Home Feature news DocuSign invests in Canada with new Microsoft Azure partnership

DocuSign invests in Canada with new Microsoft Azure partnership

Canada has some of the strictest data privacy regulations on the planet, which can make it difficult for companies offering cloud or digital services to operate in the country.

But this has undeterred DocuSign, a U.S.-based digital transaction management service provider, which has just announced that Microsoft Azure will be its preferred cloud services platform in Canada.

Until now, DocuSign has been unable to offer cloud services to its Canadian customers because it did not have a data centre located in the country, a key component of Canada’s regulations.

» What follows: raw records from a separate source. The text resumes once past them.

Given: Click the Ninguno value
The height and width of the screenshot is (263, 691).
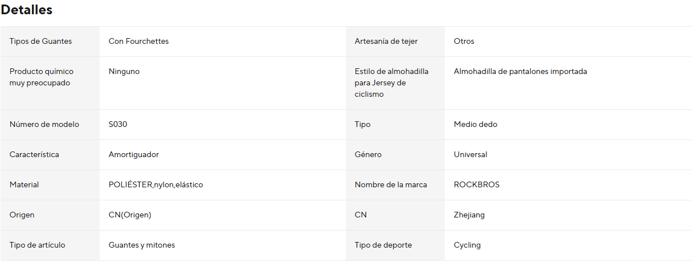Looking at the screenshot, I should click(124, 72).
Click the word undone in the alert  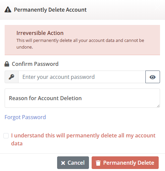25,47
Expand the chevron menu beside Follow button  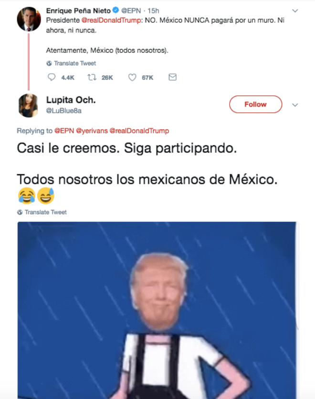tap(295, 105)
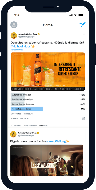The width and height of the screenshot is (96, 190).
Task: Select poll option En una fiesta o discoteca
Action: click(x=48, y=104)
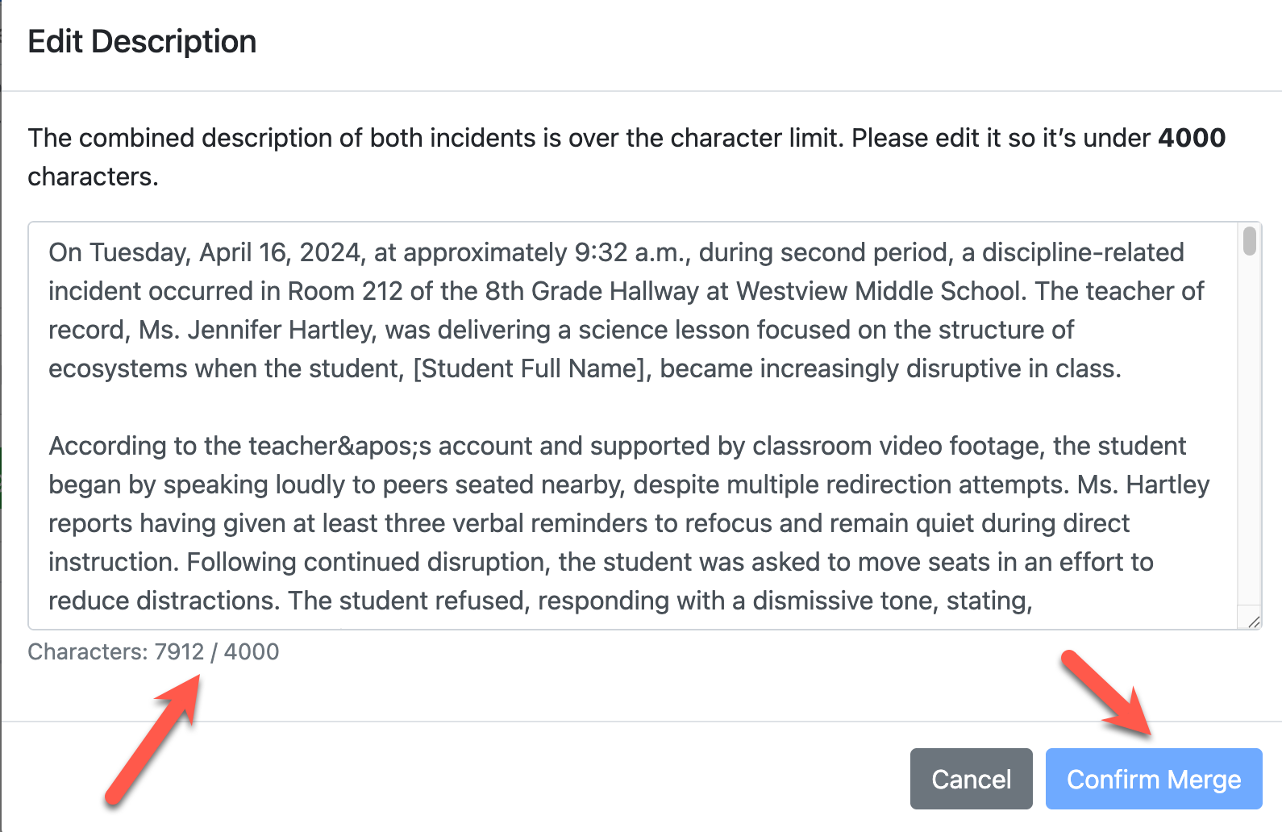
Task: Grab the textarea resize handle corner
Action: pyautogui.click(x=1253, y=622)
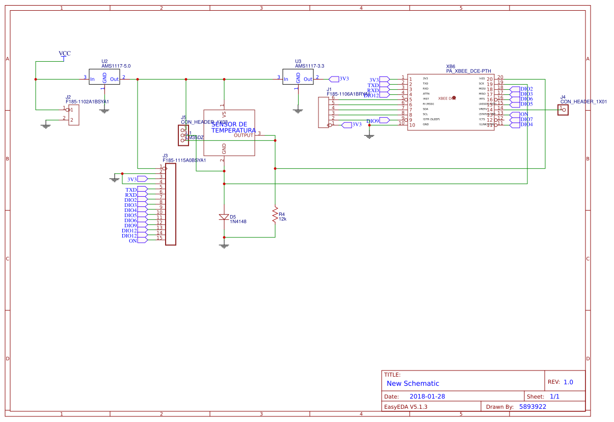Select the U3 AMS1117-3.3 regulator symbol
This screenshot has height=422, width=614.
[298, 77]
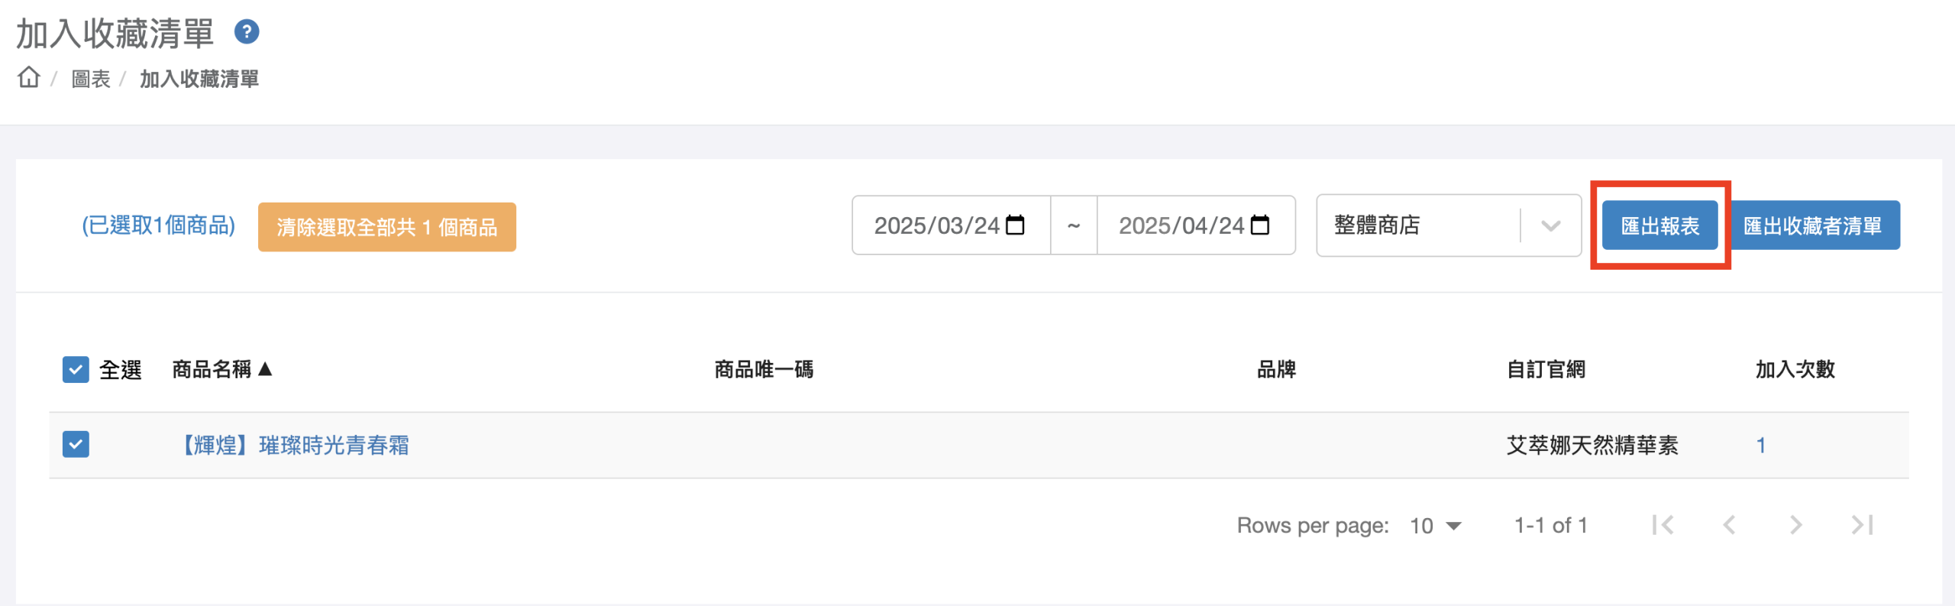Click the start date 2025/03/24 field

click(936, 225)
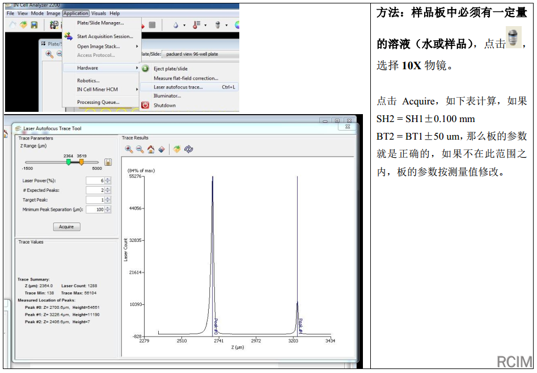Select Laser autofocus trace menu item

click(x=178, y=87)
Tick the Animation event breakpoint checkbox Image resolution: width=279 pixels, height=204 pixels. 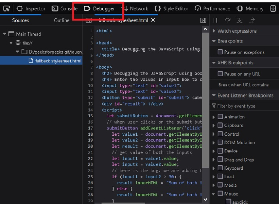(220, 117)
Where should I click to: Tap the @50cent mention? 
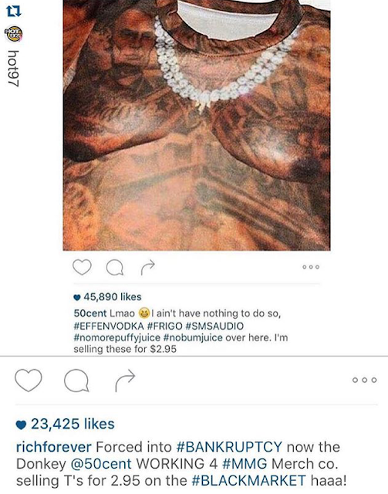point(101,464)
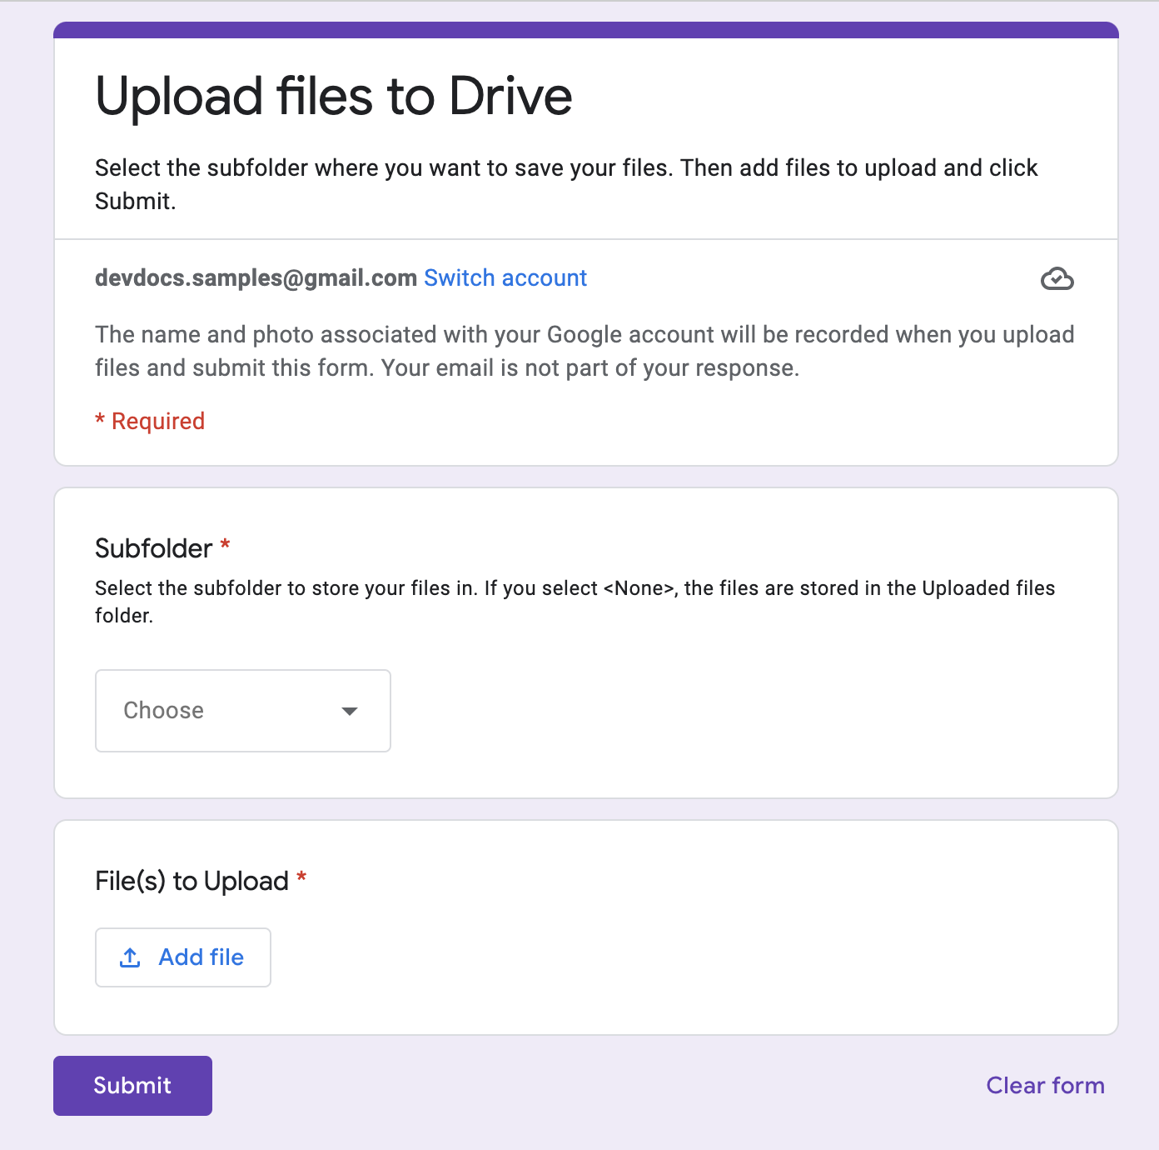Click the cloud checkmark saved-status icon
The height and width of the screenshot is (1150, 1159).
(1057, 279)
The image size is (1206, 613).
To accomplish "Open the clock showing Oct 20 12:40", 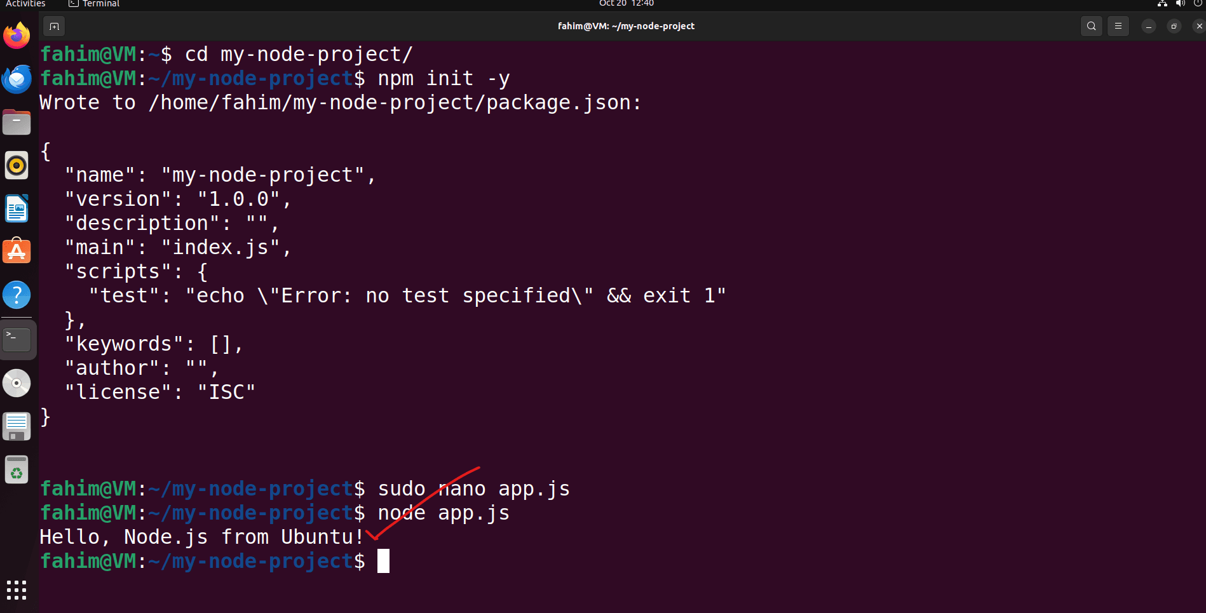I will tap(626, 4).
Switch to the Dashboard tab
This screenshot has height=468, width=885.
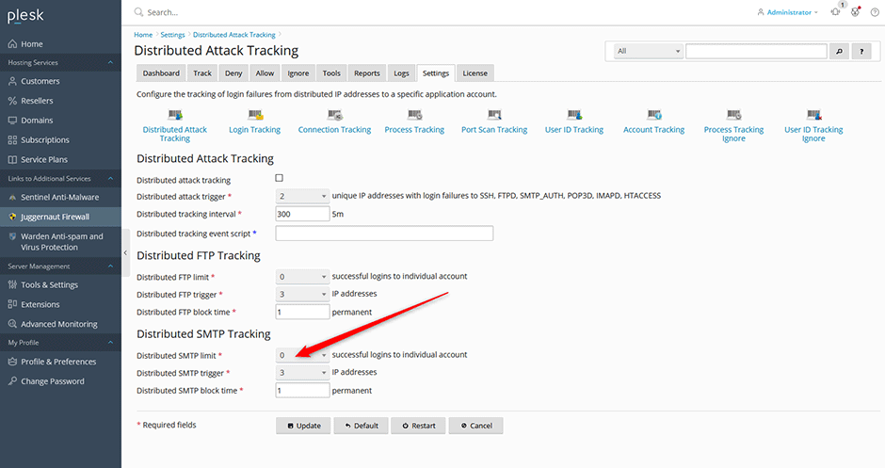click(161, 73)
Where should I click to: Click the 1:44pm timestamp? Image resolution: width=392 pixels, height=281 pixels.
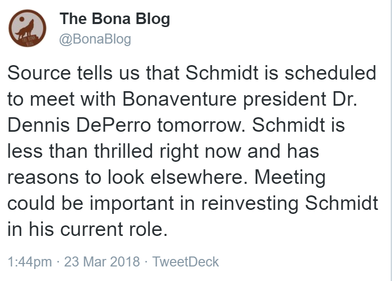[x=30, y=262]
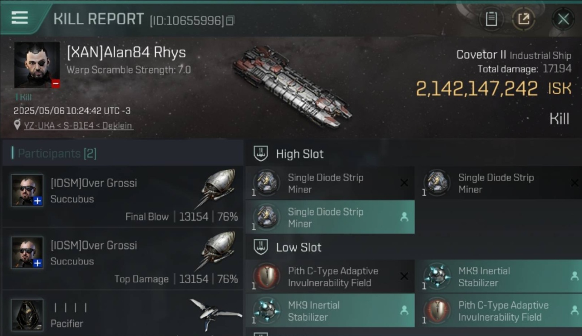Close the kill report window
The image size is (582, 336).
click(563, 19)
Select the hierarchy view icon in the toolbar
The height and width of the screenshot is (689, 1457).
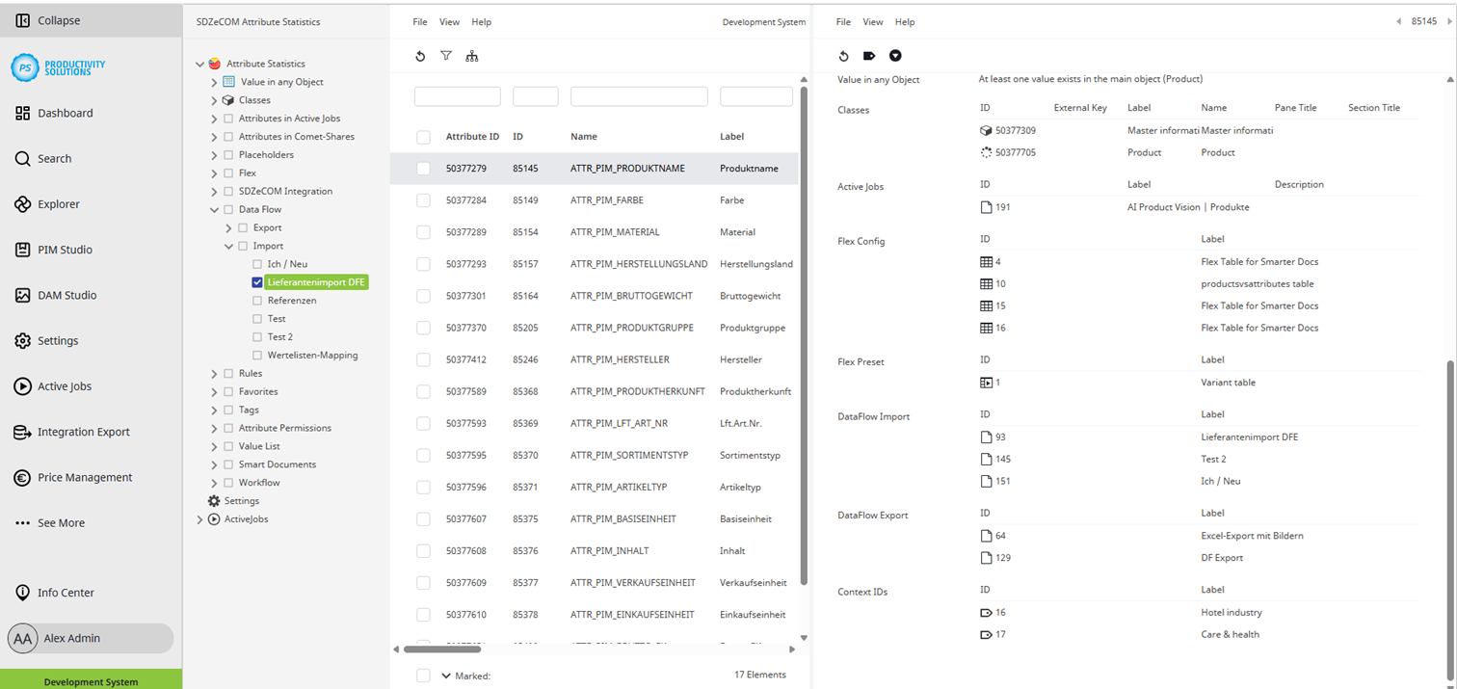[472, 56]
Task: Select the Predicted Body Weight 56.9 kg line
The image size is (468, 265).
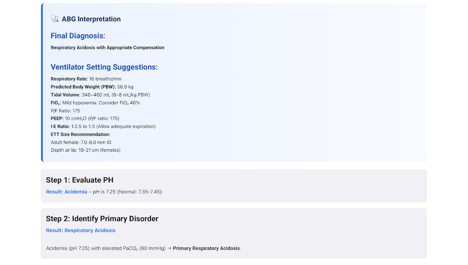Action: 92,87

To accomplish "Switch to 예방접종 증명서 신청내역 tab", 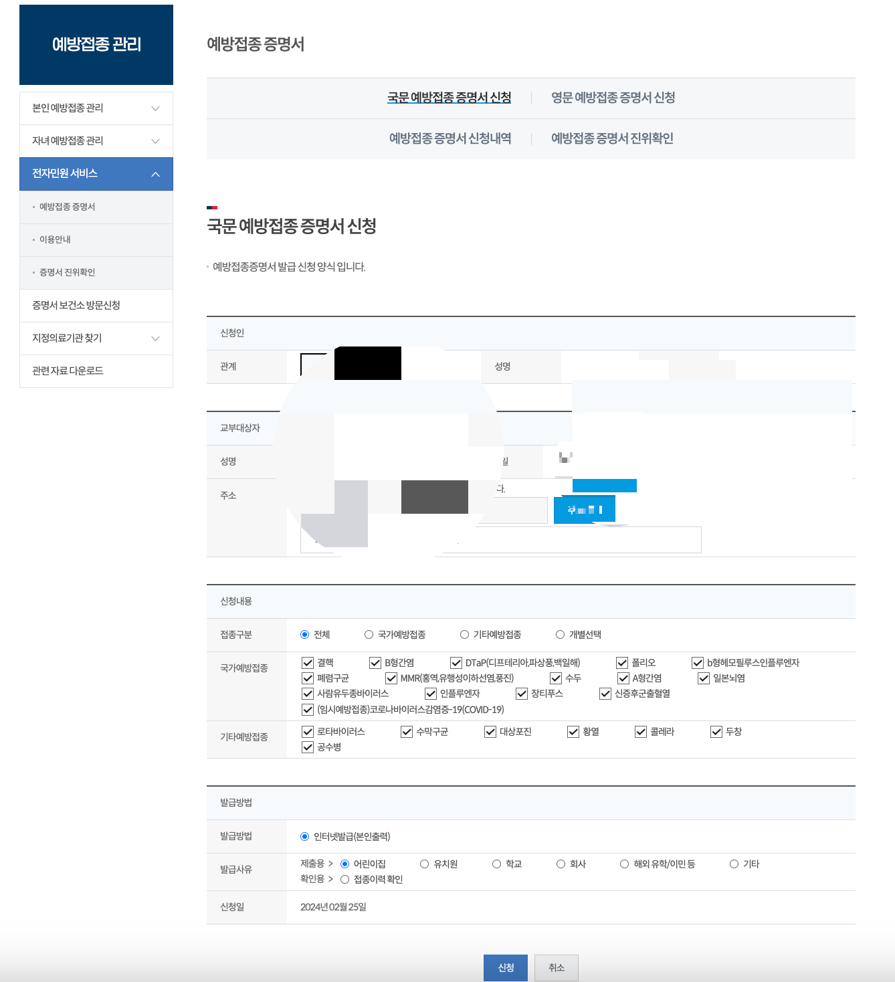I will [x=451, y=138].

But Microsoft opened two data centres in Canada in 2016, meaning this partnership will allow DocuSign to meet the country’s data residency requirements, provide cloud options to customers across Canada, and “enable them to scale quickly into other international markets,” it says in a May 10 press release.

“This partnership opens up a market that has been generally closed to us in the past because we didn’t have a data centre within its borders,” Dan Kagan, general manager for Canadian business at DocuSign, explains to IT World Canada. “We started thinking about looking into expanding our Canadian business around 15 months ago and debated opening up our own data centre. But we quickly realized that with technology moving so fast, we’d already be outdated by the time it was built and lit up. To do business in Canada, we needed to invest in the country and invest in the technology and we’re doing that now with Microsoft.”

The theme of this announcement is showing Canadians that DocuSign is investing in the country and looking to grow its employee footprint, creating jobs and other opportunities, Kagan continues.

“This is the natural progression of doing business in Canada. Companies might start off saying they don’t need a data centre here, but they quickly find out that as they evolve into an enterprise-class business, they have to invest here to survive,” he says.

Kagan says the company chose Microsoft Azure because of its already very close partnership in day to day dealings, and how well the technology fit its business format.

“We needed a tech partner that has a very strong and steady platform that would allow us to maintain our standards, and Azure is obviously one of the best in the world. Microsoft is an investor in DocuSign and we try to keep things within our close-knit family as much as we can; we do a lot of joint sales efforts with them,” he adds.

This news comes after DocuSign’s recent announcement that it has grown its user base 135 per cent year-over-year with more than 300,000 customers across the globe. The company currently operates in 188 countries and is looking to expand even further using Microsoft Azure as a strategic partner in countries with strict data regulations similar to Canada’s.